Organizing knowledge

Processing knowledge
Libraries have always been aware that knowledge contained in the books of their holdings had to be organized in some way in order to be retrieved again. For this reason, classification systems and subject heading lists were introduced already since more than 3000 years and were used and improved throughout history. Shortly before the turn of our century, in 1895, however, two Belgians, Henry LaFontaine and Paul Otlet, also the founders of the UAI, extended a library classification system, the Dewey Decimal Classification, to form a system for more minute classification and contents description of journal articles, [ie] more detailed knowledge clusters than just books and they called their system the Universal Decimal Classification. In both cases decimal numbers were used to relate to the hierarchical display of classes and concepts. These systems were discipline-based as the other systems in the preceding centuries.

In 1933, an Indian mathematician and librarian, S R Ranganatllan, introduced a new form of knowledge organization system, though still discipline-based and called it a faceted system, as it provides in faceted (category-derived) order the "building blocks" for compositional expressions of subjects in sentence form, As he used the colon to symbolize the connection between the subject and the predicate of his classificatory sentences he called his system Colon Classification. When, after World War II, his system and methodology became known in the West, many faceted classification systems were elaborated in many fields of knowledge and even alphabetical descriptor systems, as [eg] thesauri, were developed in faceted structure. As mentioned above, facets are related to categories and knowledge units/concepts organized in facets have the advantage to be accessible in mutually exclusive classes allowing any kind of concept combination according to the requirements of a given case.

It has been defined (FID/CR 1964) that "by classification is meant any method creating relations, generic or other, between individual semantic units, regardless of the degree in hierarchy contained in the systems and of whether those systems would be applied in connection with traditional or more or less mechanized methods of document searching". And indeed, the human capability to make judgements, [ie] to formulate sentences in which a subject is related to a predicate, is an innate one, given to every sane human being together with his reason and his free will as well as his capability to distinguish between truth and untruth. When human beings are making judgments consciously or not - they are classing, as the predicates of their judgments relate to a kind of reality which can also be expressed in the form of a concept or a concept class in a classification system.
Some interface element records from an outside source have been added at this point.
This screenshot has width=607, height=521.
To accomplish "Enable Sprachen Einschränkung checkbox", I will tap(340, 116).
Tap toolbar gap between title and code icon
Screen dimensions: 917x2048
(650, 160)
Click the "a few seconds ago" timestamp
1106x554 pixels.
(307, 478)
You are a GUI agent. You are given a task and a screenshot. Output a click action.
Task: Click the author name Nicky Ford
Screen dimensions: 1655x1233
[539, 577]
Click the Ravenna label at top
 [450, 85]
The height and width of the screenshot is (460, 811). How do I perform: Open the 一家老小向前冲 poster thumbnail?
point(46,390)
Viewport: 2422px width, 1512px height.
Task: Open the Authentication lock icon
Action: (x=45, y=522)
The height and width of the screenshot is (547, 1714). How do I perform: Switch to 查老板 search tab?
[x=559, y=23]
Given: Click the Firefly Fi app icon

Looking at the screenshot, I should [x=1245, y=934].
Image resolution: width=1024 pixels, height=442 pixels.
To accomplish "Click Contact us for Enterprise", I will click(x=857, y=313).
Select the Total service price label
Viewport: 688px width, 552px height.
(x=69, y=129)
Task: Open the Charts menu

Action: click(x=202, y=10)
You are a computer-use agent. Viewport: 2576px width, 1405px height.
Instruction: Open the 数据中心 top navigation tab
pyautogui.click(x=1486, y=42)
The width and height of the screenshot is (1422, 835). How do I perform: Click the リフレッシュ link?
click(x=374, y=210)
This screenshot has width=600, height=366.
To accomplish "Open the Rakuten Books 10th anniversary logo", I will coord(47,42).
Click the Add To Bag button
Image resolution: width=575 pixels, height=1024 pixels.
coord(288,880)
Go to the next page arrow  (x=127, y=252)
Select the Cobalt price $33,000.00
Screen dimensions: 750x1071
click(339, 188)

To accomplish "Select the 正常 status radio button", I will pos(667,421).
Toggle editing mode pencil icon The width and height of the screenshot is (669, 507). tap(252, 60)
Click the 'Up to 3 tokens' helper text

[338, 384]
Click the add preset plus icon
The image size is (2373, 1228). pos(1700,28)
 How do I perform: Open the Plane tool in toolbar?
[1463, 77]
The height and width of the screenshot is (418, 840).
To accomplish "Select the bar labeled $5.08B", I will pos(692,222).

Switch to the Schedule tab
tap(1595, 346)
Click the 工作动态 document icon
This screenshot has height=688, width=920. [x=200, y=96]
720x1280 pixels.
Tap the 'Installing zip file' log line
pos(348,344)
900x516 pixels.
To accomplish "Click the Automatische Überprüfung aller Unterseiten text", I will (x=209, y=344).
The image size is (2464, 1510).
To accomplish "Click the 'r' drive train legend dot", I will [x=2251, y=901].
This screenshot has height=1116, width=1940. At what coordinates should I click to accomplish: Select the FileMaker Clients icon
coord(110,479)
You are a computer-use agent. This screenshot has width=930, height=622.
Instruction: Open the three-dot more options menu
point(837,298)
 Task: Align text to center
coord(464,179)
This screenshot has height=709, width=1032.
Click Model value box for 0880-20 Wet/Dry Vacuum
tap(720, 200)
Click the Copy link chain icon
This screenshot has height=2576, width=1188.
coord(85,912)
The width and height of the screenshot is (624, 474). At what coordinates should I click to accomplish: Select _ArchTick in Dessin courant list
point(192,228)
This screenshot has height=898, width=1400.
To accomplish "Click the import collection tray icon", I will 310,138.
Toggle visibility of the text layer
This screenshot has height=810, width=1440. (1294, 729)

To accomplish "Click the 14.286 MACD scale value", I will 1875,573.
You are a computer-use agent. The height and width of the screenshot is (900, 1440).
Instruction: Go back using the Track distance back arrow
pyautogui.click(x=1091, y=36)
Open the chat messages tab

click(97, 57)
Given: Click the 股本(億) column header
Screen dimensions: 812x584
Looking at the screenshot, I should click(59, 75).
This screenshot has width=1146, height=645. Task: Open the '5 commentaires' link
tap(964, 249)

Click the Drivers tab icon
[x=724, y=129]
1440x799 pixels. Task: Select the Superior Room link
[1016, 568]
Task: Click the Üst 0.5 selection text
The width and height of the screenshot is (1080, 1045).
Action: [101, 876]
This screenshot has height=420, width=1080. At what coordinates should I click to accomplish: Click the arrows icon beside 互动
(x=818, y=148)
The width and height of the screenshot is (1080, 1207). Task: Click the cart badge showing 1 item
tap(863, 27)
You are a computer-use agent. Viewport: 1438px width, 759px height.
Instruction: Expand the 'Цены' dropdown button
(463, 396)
Thus, whoever wants to organize knowledge needs to create a conceptual representation of the objects of his knowledge and of the activities connected with these objects as well as the properties, conditions, and other relationships occurring with them. In such an analytical way the building blocks for knowledge units/concepts are organized; they will then serve to create in an almost self-organizing way the necessary order (a) of the objects of concern by bringing together what belongs together, and (b) in the likeness of the functioning of objects in their activities and in interaction with their properties, purposes and their proper environment.

Ordered or organized knowledge thus established should, however, not be looked at as something existing for its own sake. In its externalized form - say in a well-structured faceted classification system - it will become a source for everybody in acquiring, applying, comparing, evaluating, representing and communicating already known or new knowledge (information). It is therefore rather essential for everybody to handle his knowledge carefully and responsibly for his own and the sake of others.